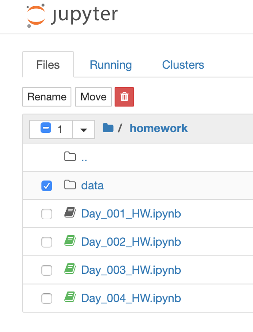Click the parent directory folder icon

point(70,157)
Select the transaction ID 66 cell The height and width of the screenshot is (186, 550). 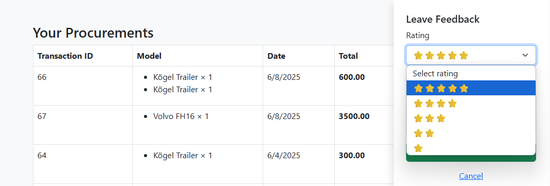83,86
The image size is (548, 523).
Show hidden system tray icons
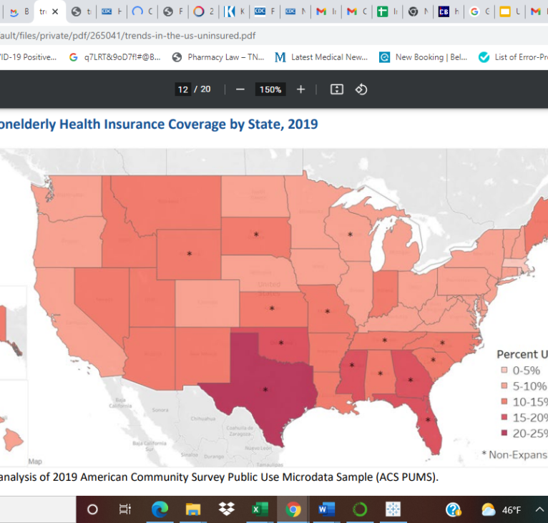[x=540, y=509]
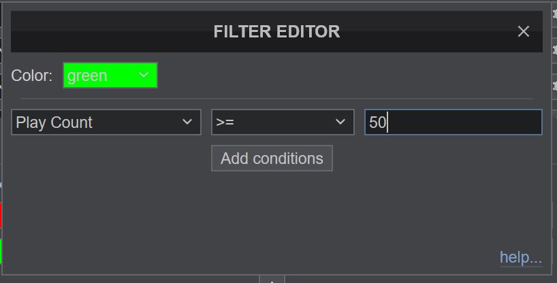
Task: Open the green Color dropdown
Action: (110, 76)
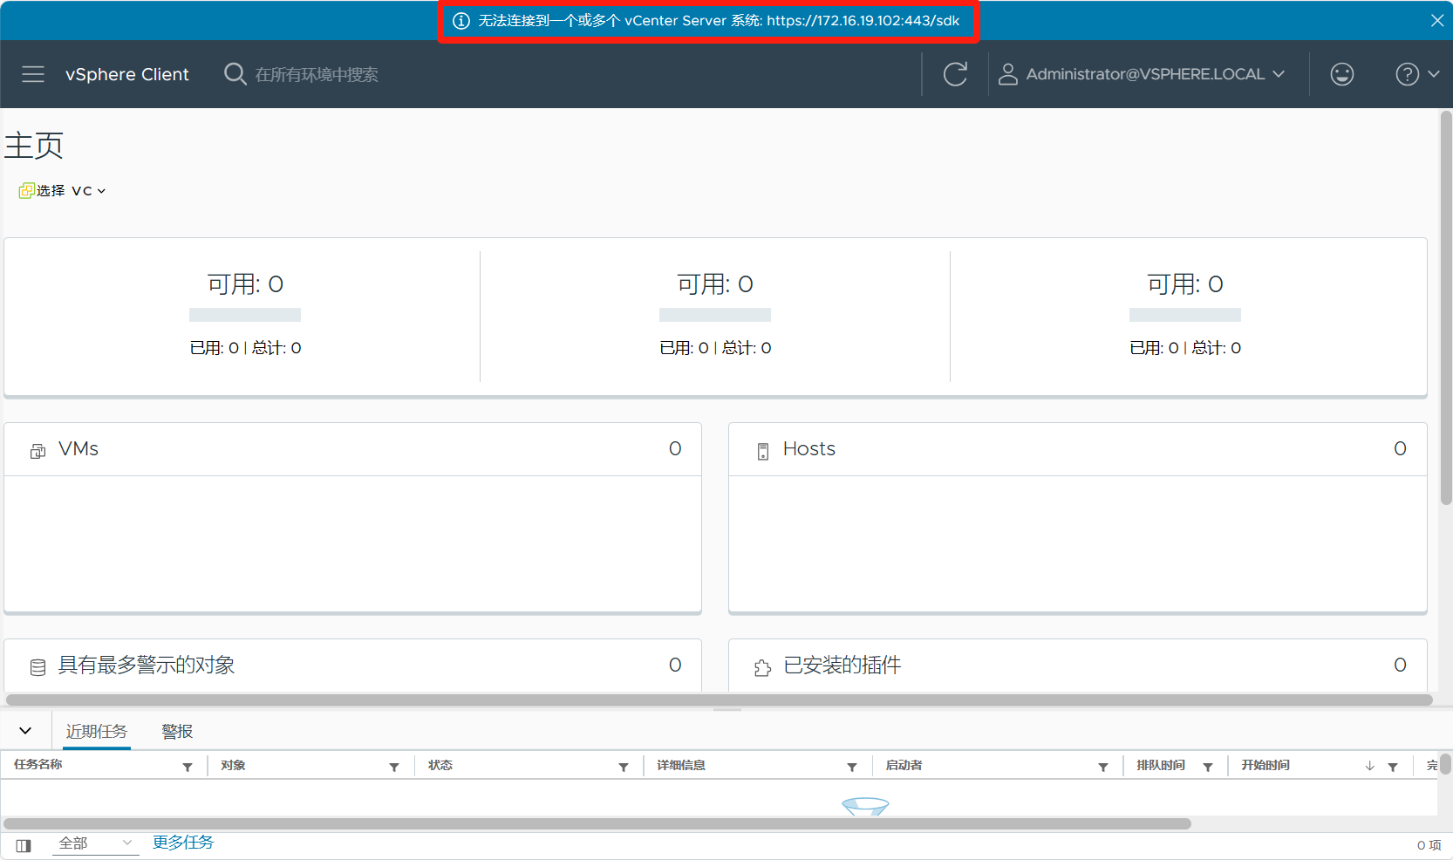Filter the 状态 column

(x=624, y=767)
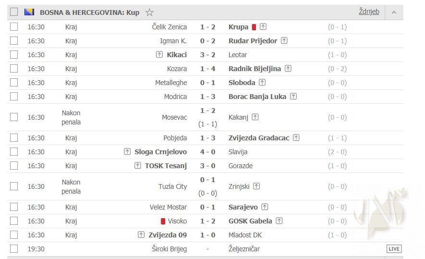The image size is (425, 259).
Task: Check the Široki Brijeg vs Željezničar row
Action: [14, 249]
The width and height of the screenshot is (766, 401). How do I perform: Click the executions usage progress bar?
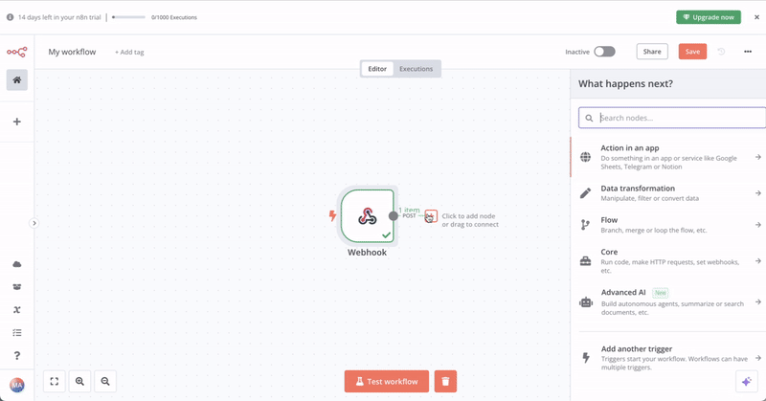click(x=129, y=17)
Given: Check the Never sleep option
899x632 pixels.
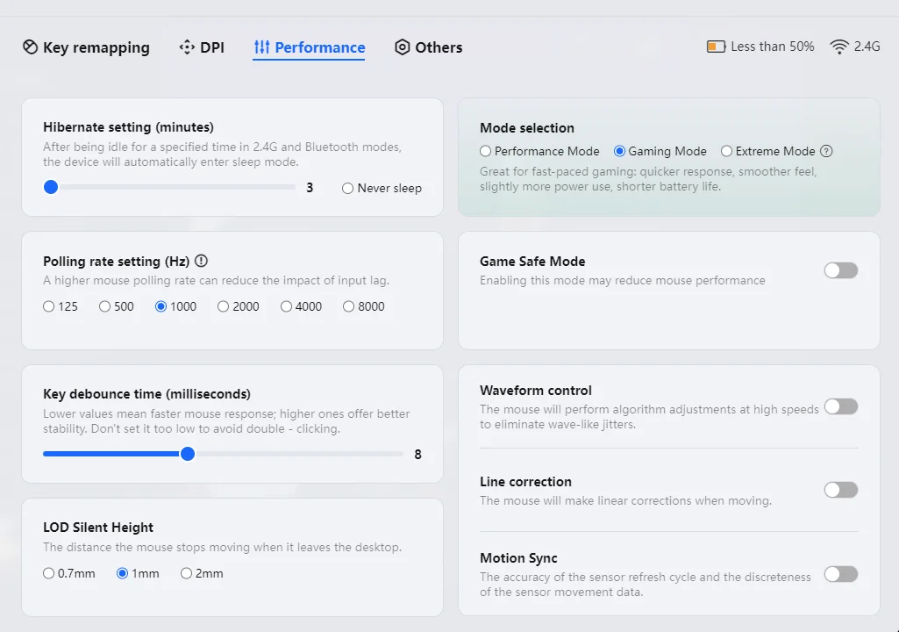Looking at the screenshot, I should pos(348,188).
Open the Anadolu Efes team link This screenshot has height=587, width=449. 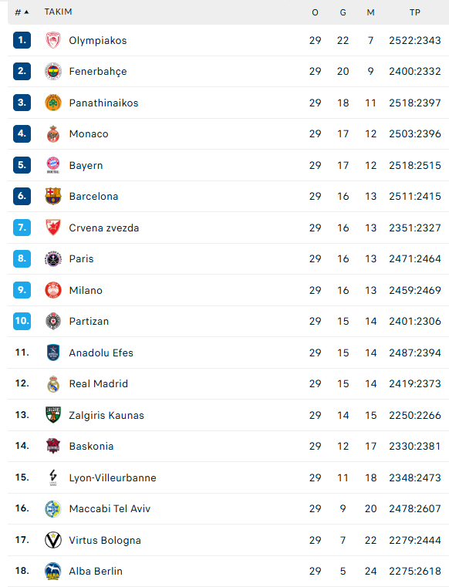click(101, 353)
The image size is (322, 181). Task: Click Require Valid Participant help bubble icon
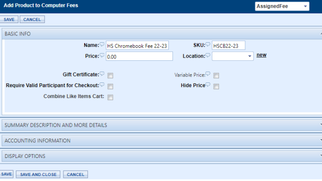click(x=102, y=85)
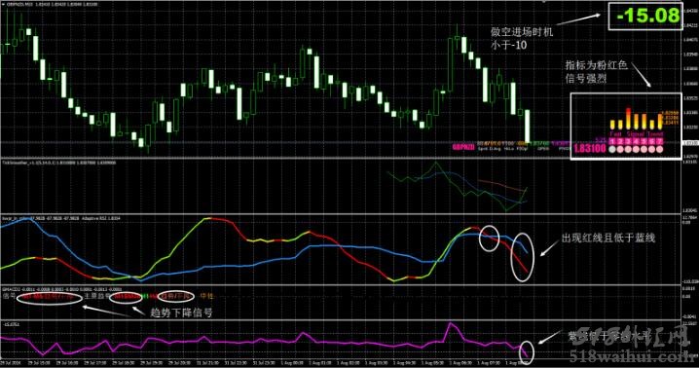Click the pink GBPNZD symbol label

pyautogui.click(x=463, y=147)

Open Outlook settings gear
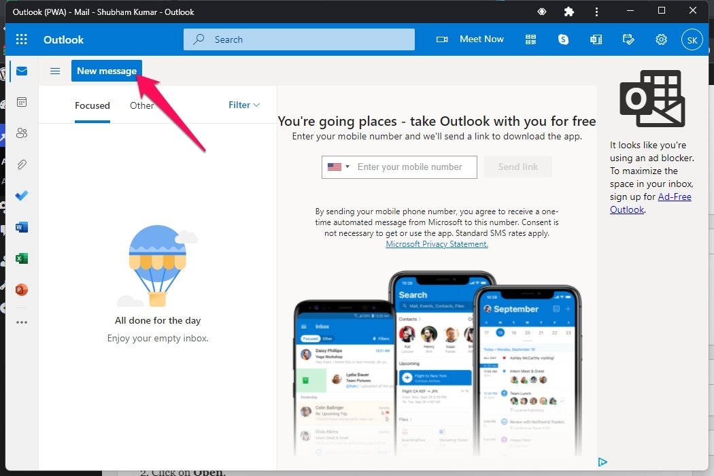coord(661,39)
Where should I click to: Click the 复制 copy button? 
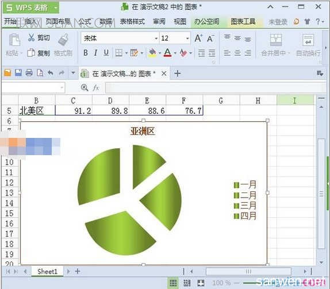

══════════

*TASK TO COMPLETE:* Copy out only the lines beginning at the line with "Open Outlook settings gear" and ending at the last line of the entries. Keep them exact; drop pictures.

*REPLY:*
Open Outlook settings gear
coord(661,39)
Where should I click to: Click the 复制 copy button? 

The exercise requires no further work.